INFO 474 Interactive Information Visualization: Techniques and theory for visualizing, analyzing, and supporting interaction with structured data like numbers, text, and relations. Provides practical experience designing and building interactive visualizations for the web. Exposes students to cognitive science, statistics, and perceptual psychology. An empirical approach will be used to design and evaluate visualizations. 

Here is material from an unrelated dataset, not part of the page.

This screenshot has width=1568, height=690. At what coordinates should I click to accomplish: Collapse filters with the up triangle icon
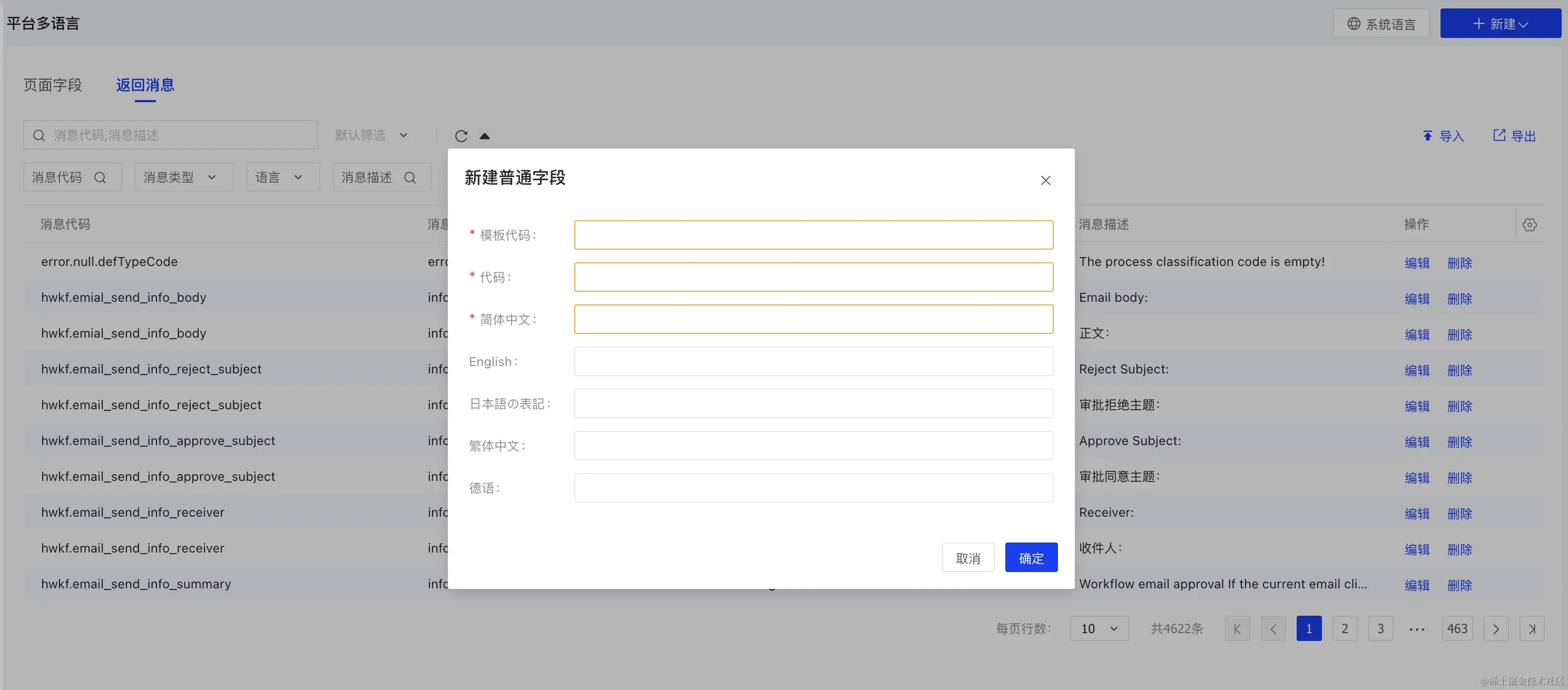pos(485,136)
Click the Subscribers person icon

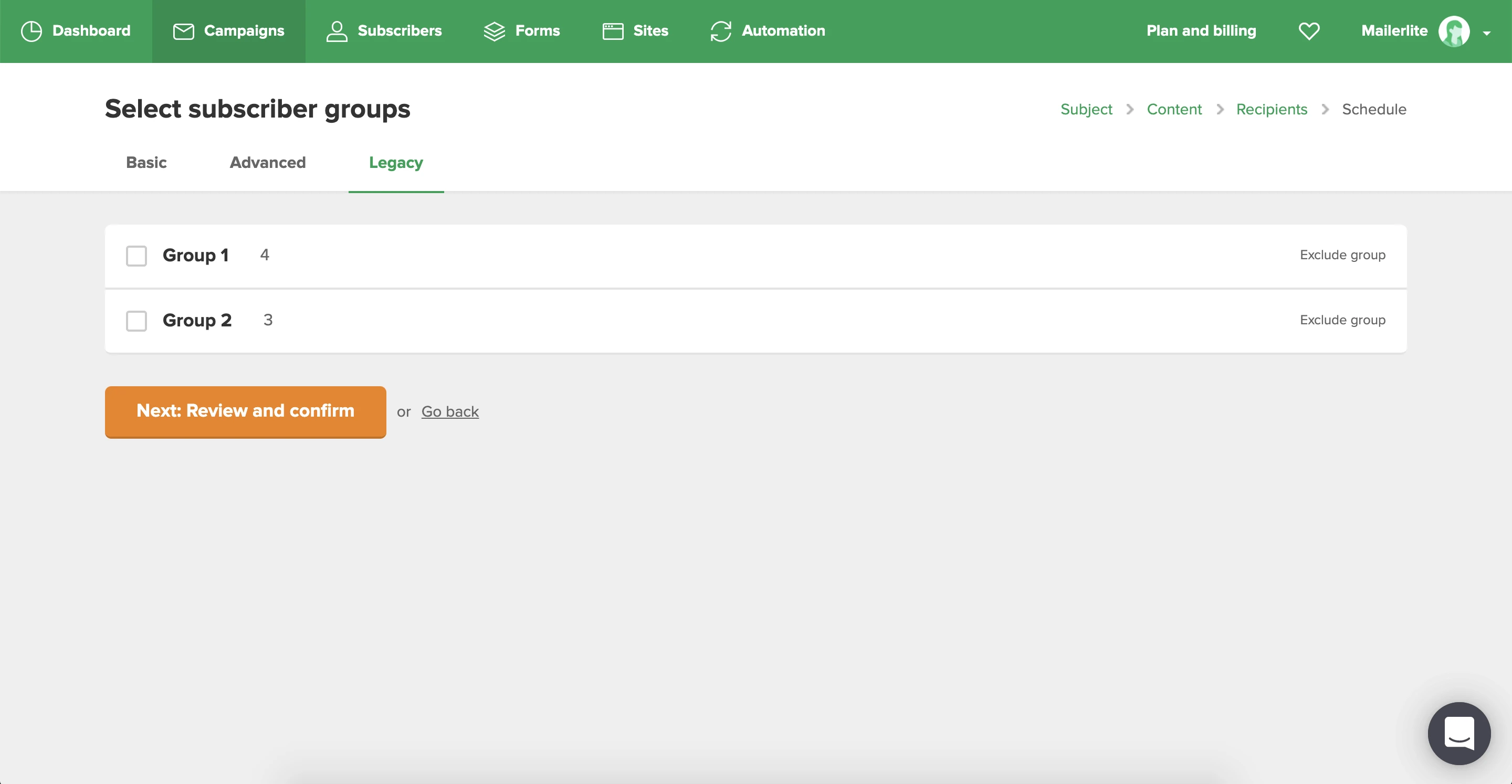[337, 31]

STAT 509 Introduction to Mathematical Statistics: Econometrics I (5 credits) or STAT 512-513 Statistical Inference (4 credits each): Examines methods, tools, and theory of mathematical statistics. Covers, probability densities, transformations, moment generating functions, conditional expectation. Bayesian analysis with conjugate priors, hypothesis tests, the Neyman-Pearson Lemma. Likelihood ratio tests, confidence intervals, maximum likelihood estimation, Central limit theorem, Slutsky Theorems, and the delta-method.  

STAT 512-513 Statistical Inference: STAT 512-513 covers much of the above, though provides a bit more rigorous treatment and goes more in depth on some of the theoretical concepts. It does not cover Bayesian statistical inference (3rd bullet above). 

STAT 527 Nonparametric Regression and Classification: Covers techniques for smoothing and classification including spline models, kernel methods, generalized additive models, and the averaging of multiple models. Describes measures of predictive performance, along with methods for balancing bias and variance. Prerequisite: either STAT 502 and STAT 504 or BIOST 514 and BIOST 515.